Sanshiro Fukao, executive research fellow at Itochu Research Institute, commented: “Xiaomi already has strong brand appeal in the smartphone world and understands how to monetize EVs post-sales, making it a serious threat to Tesla.” The institute is a think tank of Itochu, Japan’s leading trading company.
Founded in 2003, Tesla began its rapid growth in 2019 with the opening of its Shanghai factory. In its 20-year journey, Tesla has achieved a total market capitalization of over US$760 billion (S$967 billion).
While Tesla operated at a loss in its early years, Xiaomi, thanks to its smartphone profits, was already making money when it entered the EV market. In just one-twentieth the time, Xiaomi has caught up with Tesla significantly.
The gap between US EV makers and China’s is also fuelled by the negative stance US President Donald Trump takes towards domestic production of EVs. He has reduced government support measures for the industry emphasizing that it should rely on the market and consumer choice.
On July 2, Tesla announced that its global vehicle deliveries for the April to June period fell by 13% year-on-year to 384,122 units, marking the second consecutive quarter of double-digit decline.
The absence of Musk from company operations when he managed Trump’s newly created Department of Government Efficiency resulted in a leadership vacuum that had negative consequences on Tesla.
Musk’s political affiliation also sparked backlash, triggering boycotts of Tesla in both the US and Europe where he endorsed far-right political parties. Although he announced his departure from the Tump administration in late May to refocus on running Tesla, it has proven difficult to win back lost customers.
Tesla has not introduced any new models in the past 18 months, leading to a visibly aging product lineup, Nikkei pointed out. As of May, Tesla’s shipments in China have declined for eight consecutive months.
Meanwhile, firms like Xiaomi benefit from China’s domestic EV battery supply chain, which is crucial to EV costs.

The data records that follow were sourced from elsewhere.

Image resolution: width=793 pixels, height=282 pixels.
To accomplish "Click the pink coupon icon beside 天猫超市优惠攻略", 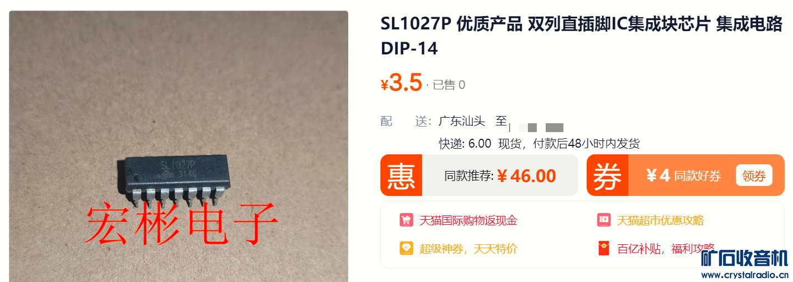I will click(x=604, y=220).
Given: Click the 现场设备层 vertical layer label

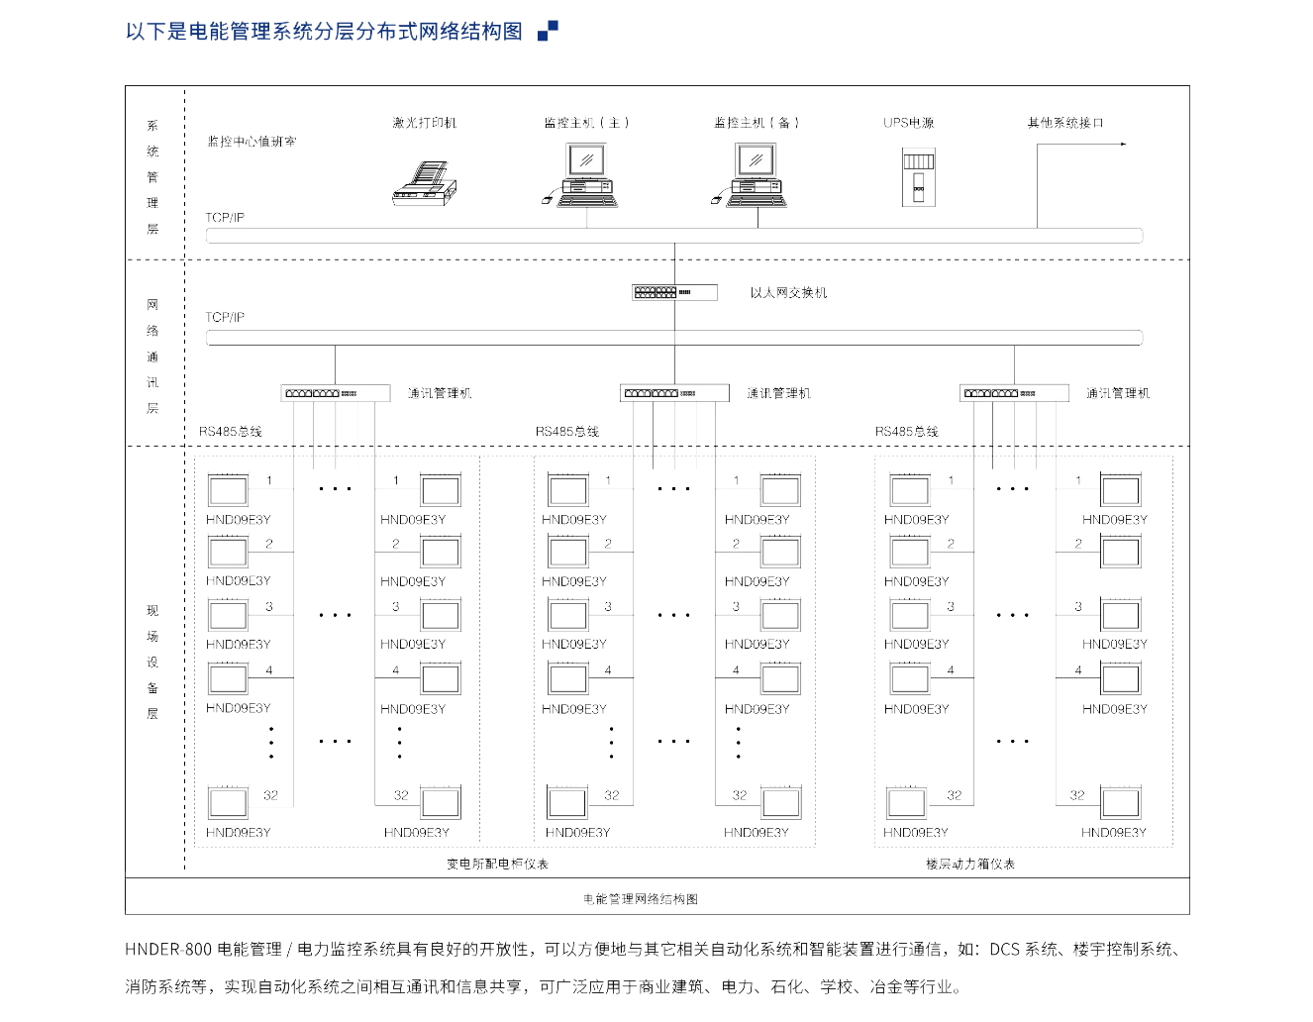Looking at the screenshot, I should point(152,662).
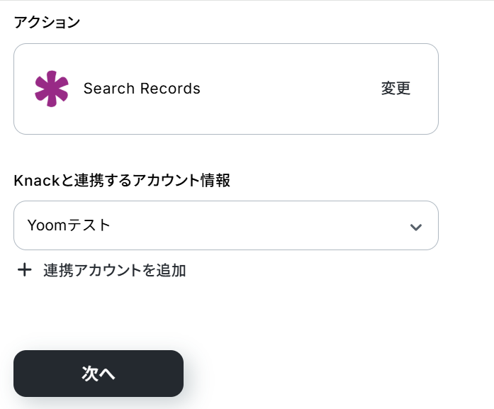The image size is (494, 409).
Task: Click the plus icon to add account
Action: coord(25,270)
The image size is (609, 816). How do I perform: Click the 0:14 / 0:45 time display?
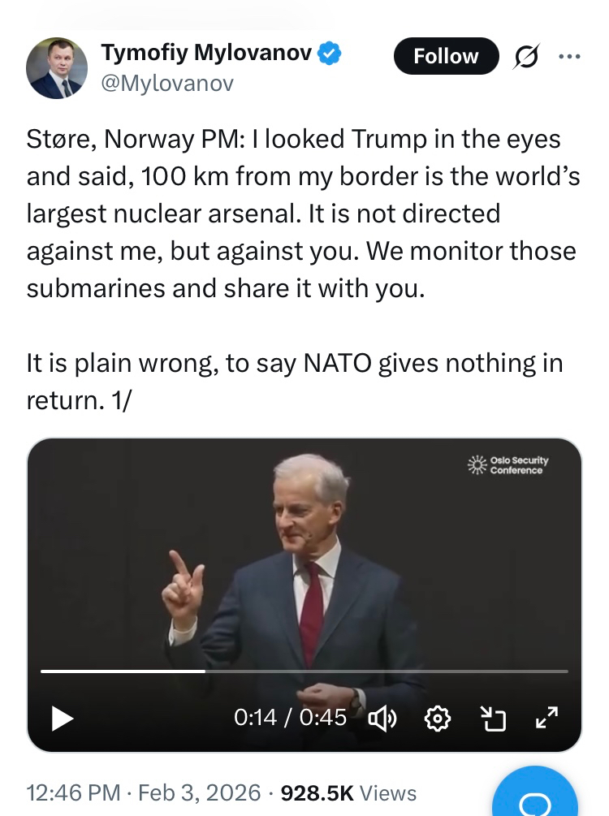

China controls more than 60% of the global market for automotive batteries, and the Chinese government is actively promoting EVs by offering subsidies to manufacturers hence reducing the cost of EVs for consumers.
According to MarkLines, as of 2024, Chinese firms hold 55% of the global EV market, while US companies hold only 21%. Tesla still commands half the EV market in the US, but the US government now plans to eliminate EV subsidies.
If the US market continues to shrink, American EV makers including Tesla could lose their competitiveness, and the gap with Chinese firms may only grow larger, said Nikkei.
However, there is also a growing worry now in China that the country is producing more EVs than its market can absorb, leading to oversupply, price wars, and squeezed profit margins.
Several countries also have imposed tariffs or restrictions on Chinese EVs, citing concerns that Chinese firms benefit from state subsidies and resort to “dumping” practice, selling EVs in their markets at artificially low prices.